Viendra, viendra pas à Montpellier ? Après avoir tergiversé, François Hollande est finalement venu participer au grand oral des candidats organisé par la FNSEA qui, le 27 et 28 mars, a tenu son congrès  national au Corum. 7 candidats ont donc planché devant les  1 500 syndicalistes agricoles. Quelques-uns  en ont profité pour tenir un meeting  dans la région. Nicolas Sarkozy à Nîmes, François Bayrou à Perpignan. Le candidat du PS est resté à Montpellier avant de s’envoler pour les Landes.  Sur l’Esplanade, pendant une trentaine de minutes, il s’est adressé à plusieurs milliers d’adhérents et de sympathisants venus de tous les départements du Languedoc-Roussillon.

Photo : Thomas Helard.

Si Robert Navarro, sénateur et numéro 2 du conseil régional, n’a pas montré le bout de son nez, Christian Bourquin a collé au candidat. Les deux condamnations de Bourquin devant un tribunal correctionnel ne gênent  donc pas le candidat du PS qui dans son discours du Bourget, disait : « Présider la République, c’est être impitoyable à l’égard de la corruption et malheur aux élus qui y succomberont ! ».

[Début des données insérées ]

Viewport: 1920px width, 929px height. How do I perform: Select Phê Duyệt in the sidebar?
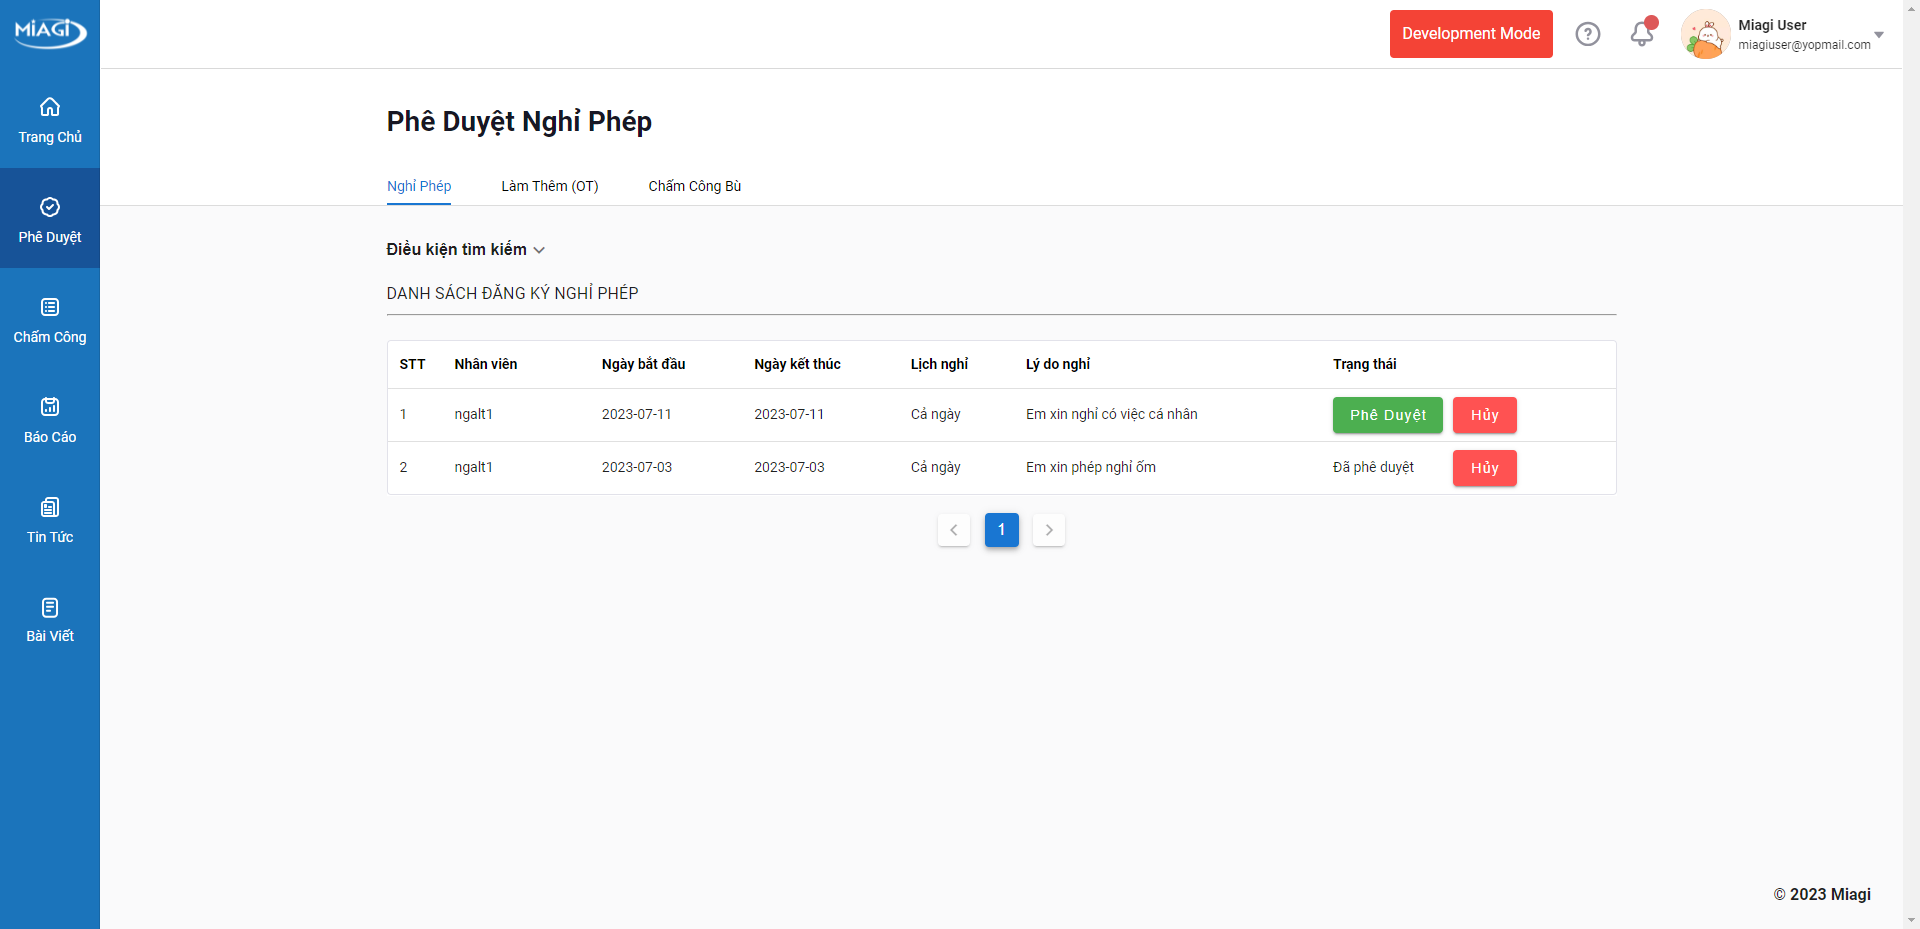tap(50, 219)
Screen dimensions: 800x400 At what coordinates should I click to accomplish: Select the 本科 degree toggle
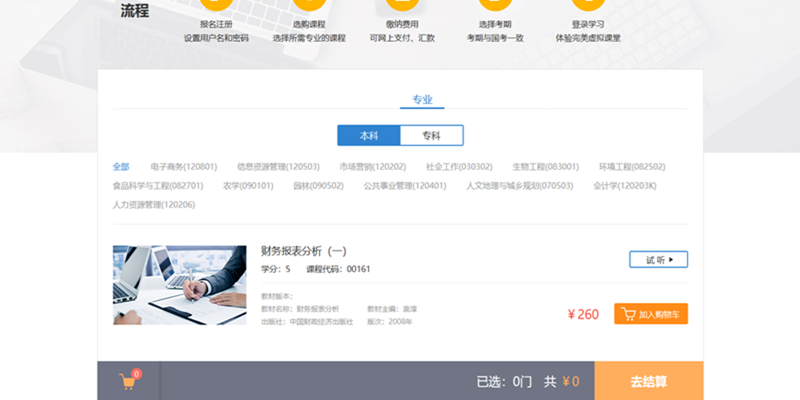click(x=369, y=136)
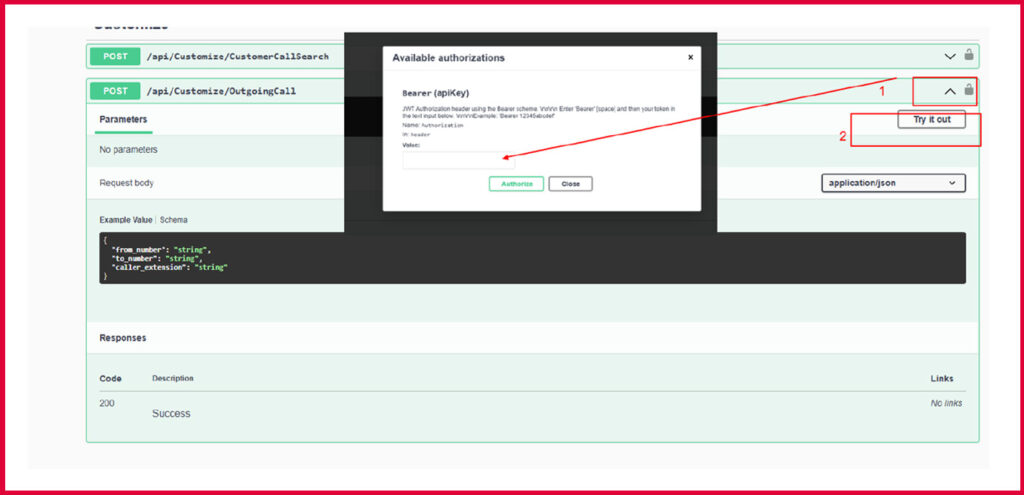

Photo : Jacques-Olivier Teyssier.

Le président de la région affichait un visage fatigué. Et durant le discours, Bourquin qui était sur la scène debout derrière Hollande avec les autres grands élus du PS s’est assis à même le sol aux pieds  d’Hélène Mandroux, maire de Montpellier et d’André Vézinhet, président du conseil général de l’Hérault.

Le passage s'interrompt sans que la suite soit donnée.